### The input
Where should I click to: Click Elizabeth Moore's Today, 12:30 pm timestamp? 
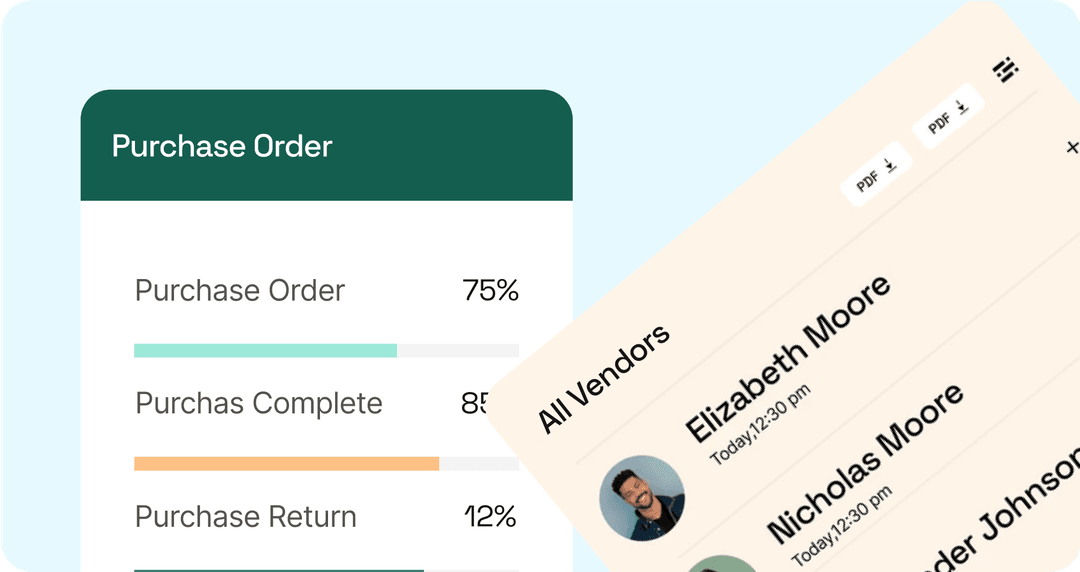pos(760,423)
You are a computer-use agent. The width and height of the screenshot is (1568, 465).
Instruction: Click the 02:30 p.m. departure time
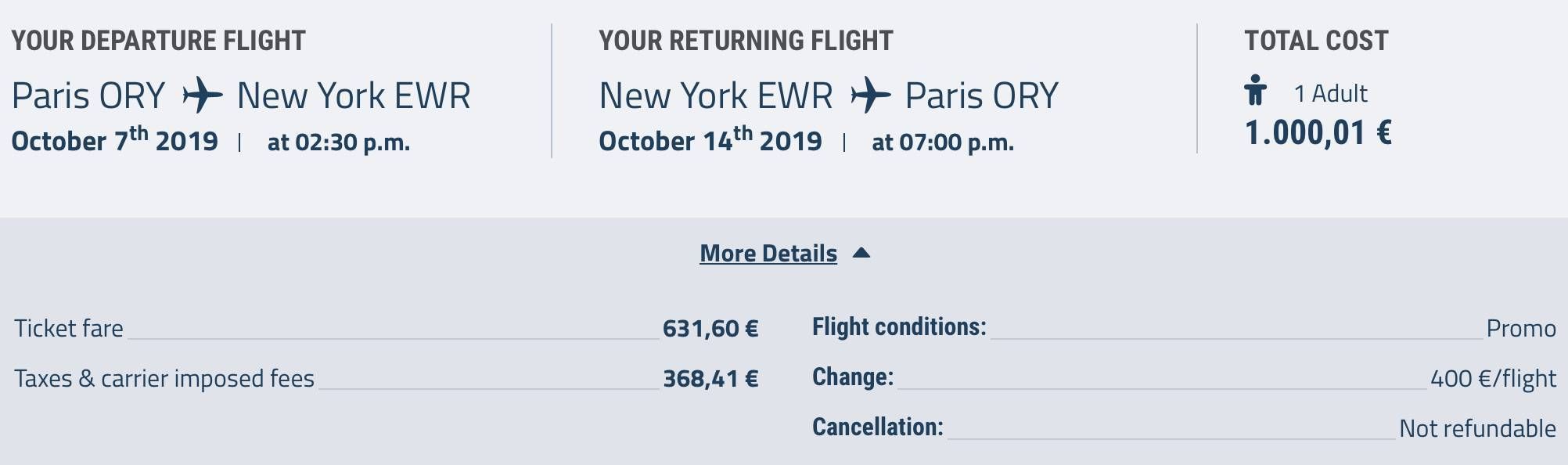tap(353, 142)
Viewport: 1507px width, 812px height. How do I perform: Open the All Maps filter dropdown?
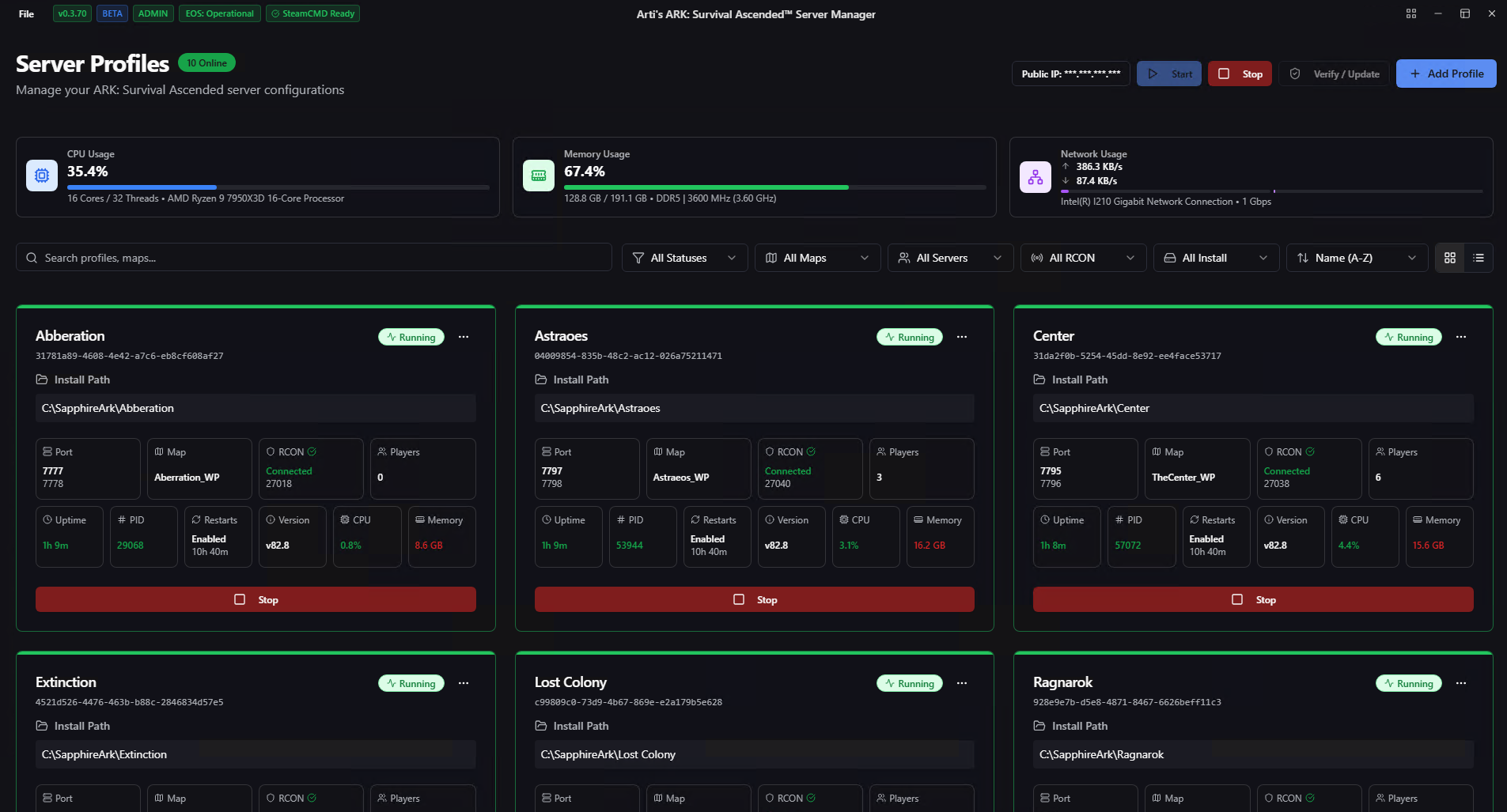(817, 258)
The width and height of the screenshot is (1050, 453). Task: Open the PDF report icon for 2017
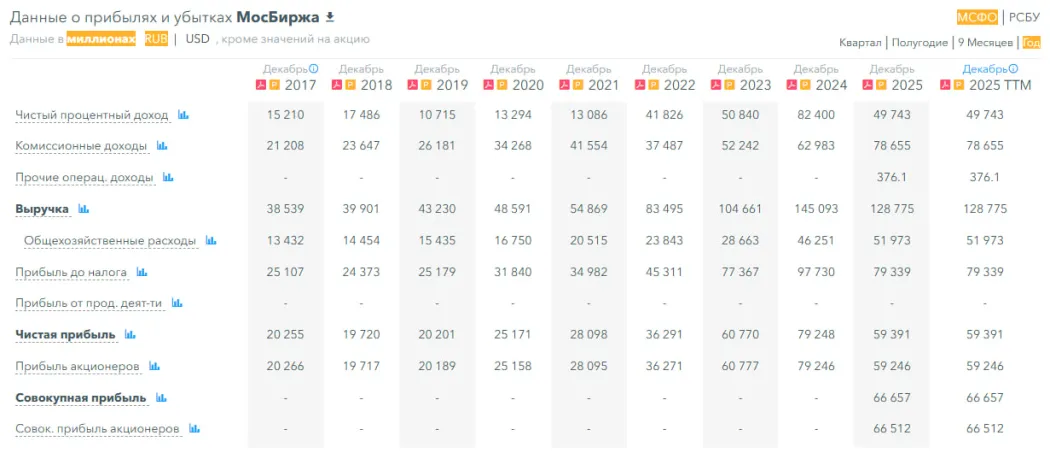(x=262, y=85)
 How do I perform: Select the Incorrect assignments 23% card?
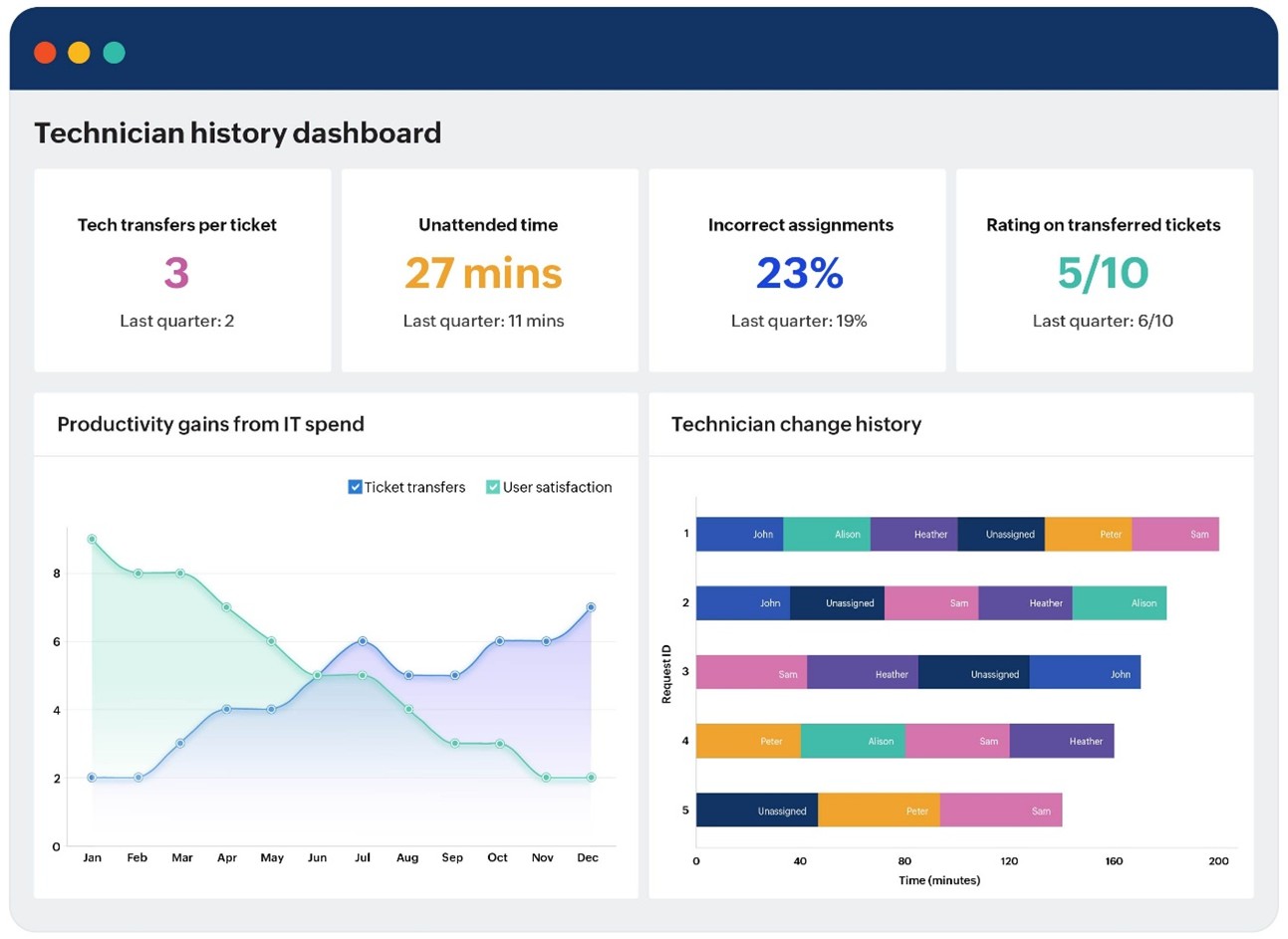pyautogui.click(x=797, y=271)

### Assigned task
Your task is to repeat only the lines from the line containing "You are a computer-use" through the final line of the material, inclusive; do not include pictures.

### Result
You are a computer-use agent. The width and height of the screenshot is (1568, 465).
Instruction: Click the 02:30 p.m. departure time
tap(353, 142)
Viewport: 1507px width, 812px height. How do I perform: Open the All Maps filter dropdown?
(817, 258)
The width and height of the screenshot is (1050, 453). Task: Open the PDF report icon for 2017
(x=262, y=85)
 How do I perform: Select the Incorrect assignments 23% card?
pyautogui.click(x=797, y=271)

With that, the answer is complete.